CREATE TABLE ecg_data (
time TIMESTAMPTZ NOT NULL,
ecg DOUBLE PRECISION
);
INSERT INTO ecg_data SELECT generate_series(‘2022-01-01 00:00:00’,‘2022-01-01 00:01:00’,INTERVAL ‘0.005 second’) , random();

The task is to collect all signal values from sensor 1 (e.g. Ecg) at the moments when the values from sensor 2 and 3 meet a certain condition (E.g Spo2_value <95 and Heart_rate_value < 10)

The query below provides a solution to this problem, but I wonder if I can do it in a better way with your extension.

SELECT DISTINCT ecg_data.time, ecg FROM
(
SELECT
time_bucket(‘1 second’, hr_data.time) AS second,
avg(hr) as hr_avg,
avg(spo2) as spo2_avg
FROM hr_data, spo2_data
WHERE hr_data.hr < 40 AND spo2_data.spo2 < 90 AND time_bucket(‘1 second’, hr_data.time) = time_bucket(‘1 second’, spo2_data.time)
GROUP BY second
ORDER BY second
) AS cnd, ecg_data
WHERE ABS(DATE_PART(‘second’, time_bucket(‘1 second’, ecg_data.time) - cnd.second)) <= 1
ORDER BY ecg_data.time;

Sample output of this query:

time | ecg
2022-01-01 00:00:00+00 | 0.48795574125247043
2022-01-01 00:00:00.005+00 | 0.42955517787342856

ryanbooz · April 13, 2022, 3:05pm

@mkolim,

Thanks for posting the question. There are a few things going on here, but without a better understanding of your actual tables and indexes, it’s a bit challenging to give a solid answer. Here are a few pointers to start with.
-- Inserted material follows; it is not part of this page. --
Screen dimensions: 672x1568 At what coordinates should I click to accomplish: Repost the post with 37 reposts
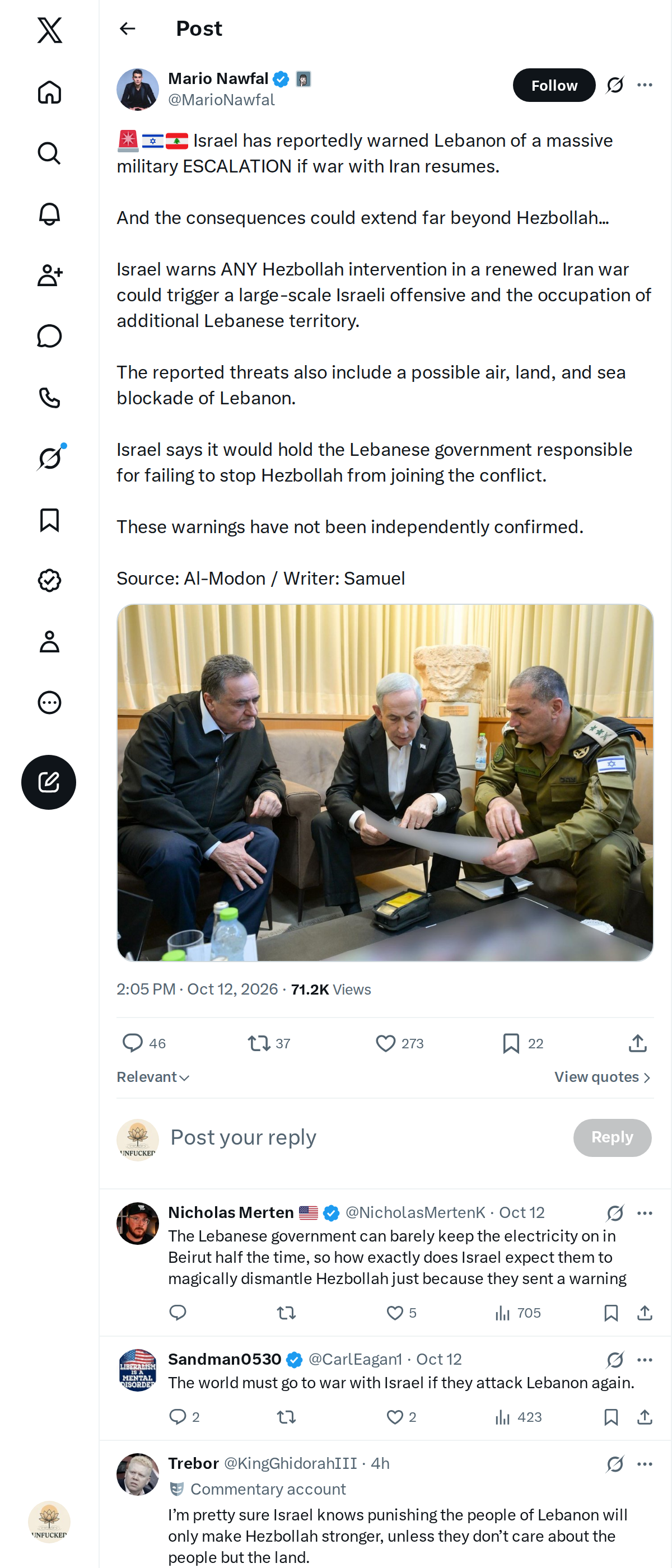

As a general rule, avoid putting functions on the left side of a WHERE clause operation. When you do that, PostgreSQL (and really any B-tree based database), cannot use any indexes you might have on the specified column. It’s a common thing for users to try (I still do it often when I’m not paying attention), but with time-based data, having access to the index on time is usually really essential to good performance. When you catch yourself doing it, see if you can come up with another way (or operator) to rewrite the predicate in your WHERE clause.
Second, TimescaleDB can help you save processing time by storing your 1 second aggregates for hr_data and spo2_data into a continuous aggregate at the 1-second bucket interval. This won’t save a ton of processing (you only mention 3-10 readings a second for each), but it would prevent the database from having to read all of the raw data each time. Again, without knowing your circumstances, I think you would probably save the MAX(hr)/MAX(spo2) aggregate for each continuous aggregate because it seems like you want the data when the heart rate and O2 is below an upper threashold. Possibly something like this:

CREATE MATERIALIZED VIEW hr_1sec
WITH (timescaledb.continuous)
AS
  SELECT time_bucket('1 second', time) bucket,
         max(hr) as hr
  FROM hr_data
  GROUP BY bucket;

/* 
*  The schedule and start/end offset are guesses because I
*  don't know your data and how often old data comes in, etc.
*/
SELECT add_continuous_aggregate_policy('hr_1sec',
    start_offset => INTERVAL '15 minutes',
    end_offset => INTERVAL '1 sec',
    schedule_interval => INTERVAL '1 minute');

With those continuous aggregates in place, you could then do something like:

WITH matching_times AS (
 SELECT bucket FROM hr_1sec
 WHERE hr<40
INTERSECT
 SELECT bucket FROM spo2_1sec
 WHERE spo2<90
)
SELECT ecg_data.time, ecg FROM ecg_data, matching_times
WHERE time >= matching_times.bucket AND time<matching_times.bucket+'1 second'::interval;

Again, I’m making some assumptions based on what you provided and assuming that indexes would be in place, that there are other time constraints on the CTE query (that you are looking in a specific time range and device ID, not just over all of time)

Happy to try and iterate on options with a little more info. For instance, there’s a chance doing a LATERAL query using the CTE timestamps might perform better depending on data and indexes.